Word and item position data:
○ ○ ○

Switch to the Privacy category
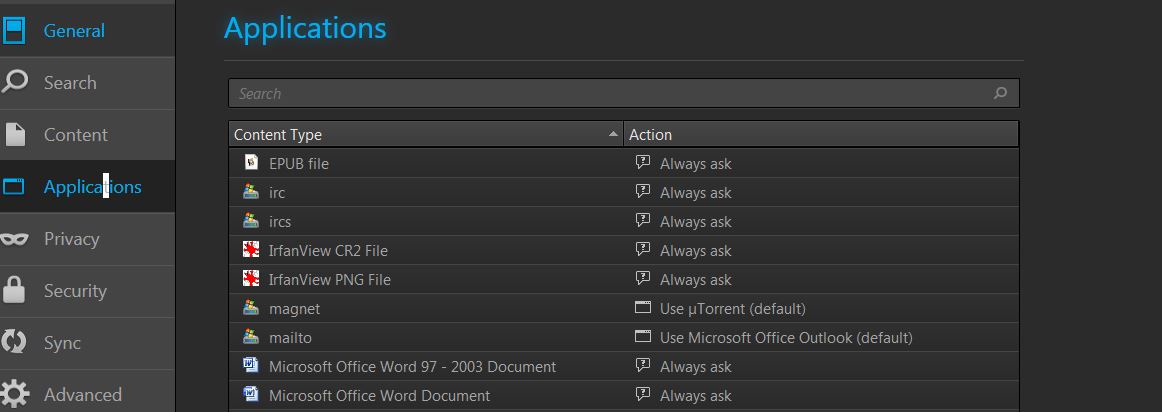[x=71, y=239]
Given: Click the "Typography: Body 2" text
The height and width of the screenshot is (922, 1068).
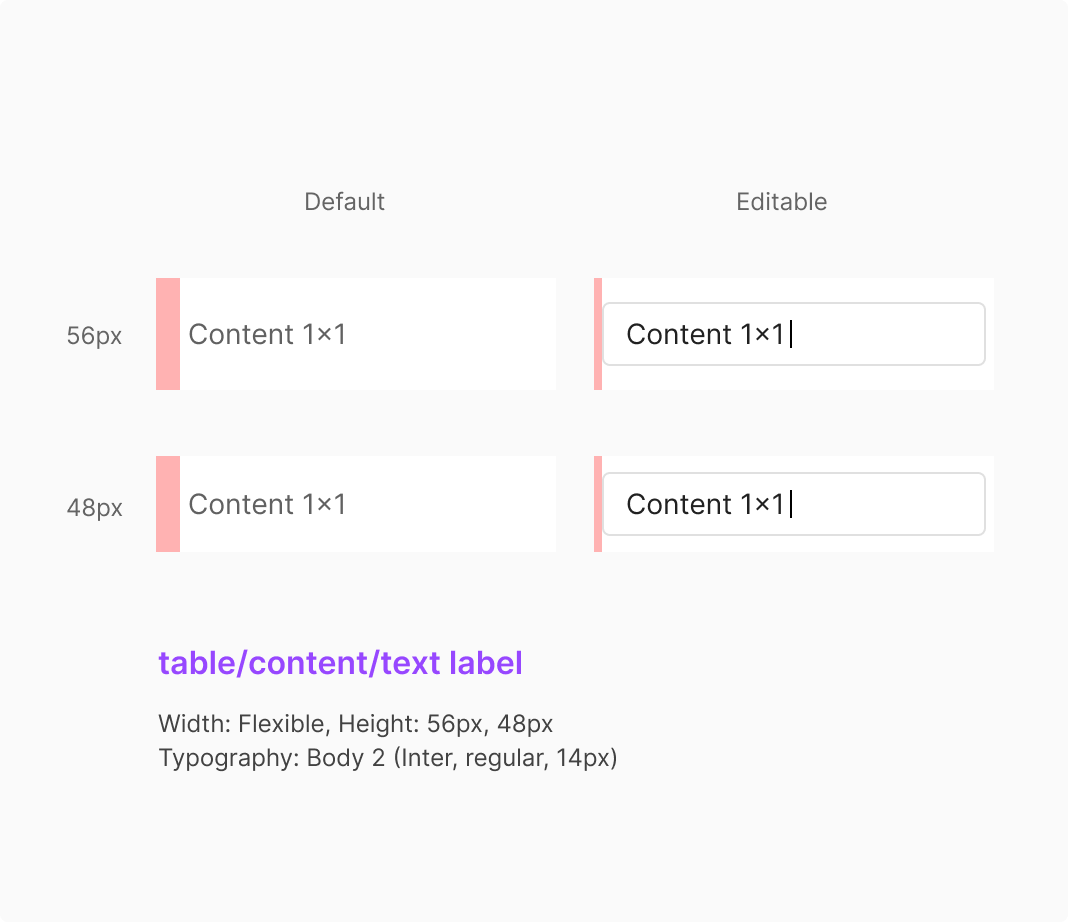Looking at the screenshot, I should click(x=271, y=759).
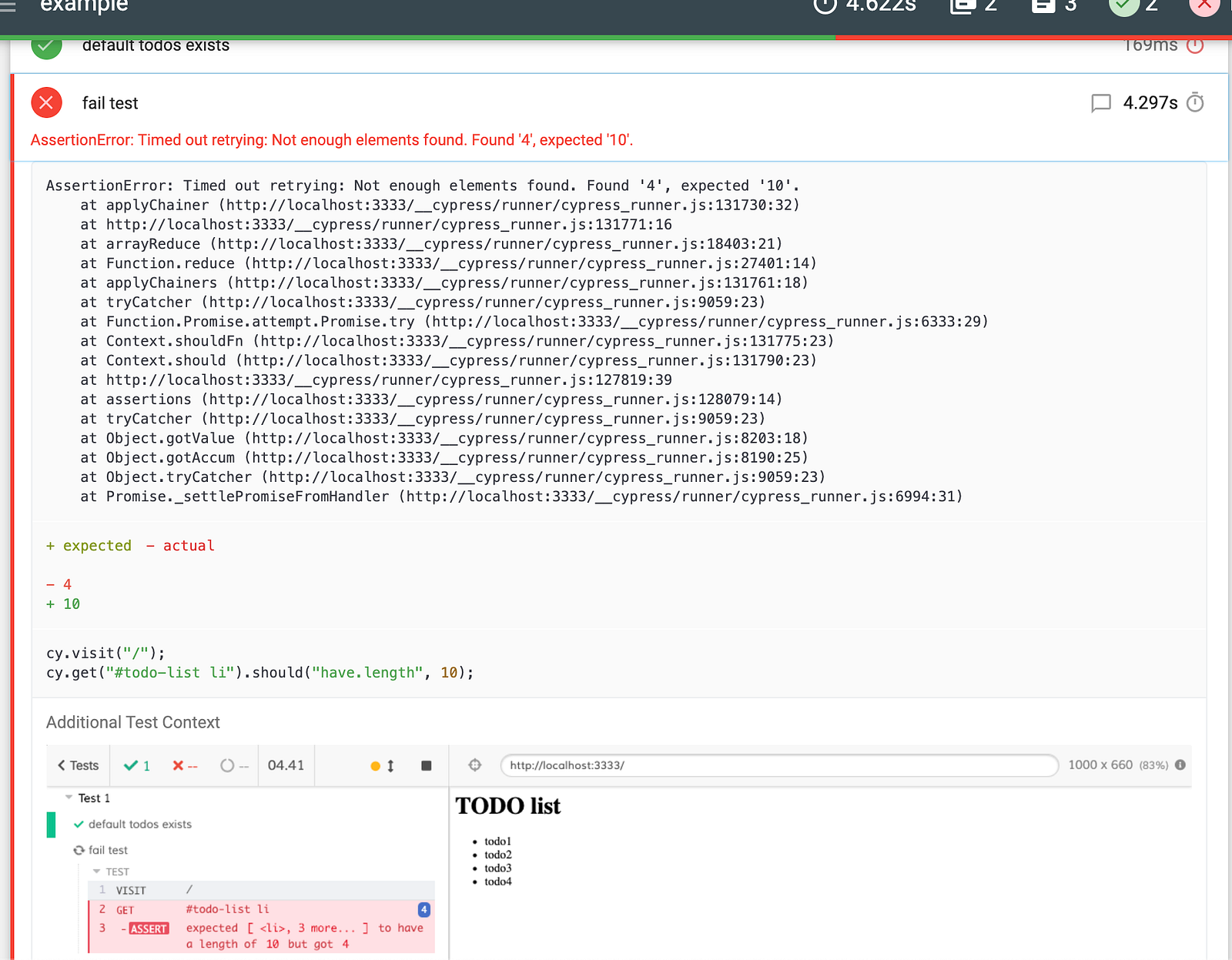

○ ○ ○

TO BE DONE:
Turn the lines of these records into a numbered list, skipping any blank lines. Leave the pictures out of your answer.

FINAL RESULT:
1. Switch to the Privacy category
2. [x=71, y=239]
3. Given: Click the "Typography: Body 2" text
4. The height and width of the screenshot is (922, 1068).
5. Looking at the screenshot, I should click(x=271, y=759).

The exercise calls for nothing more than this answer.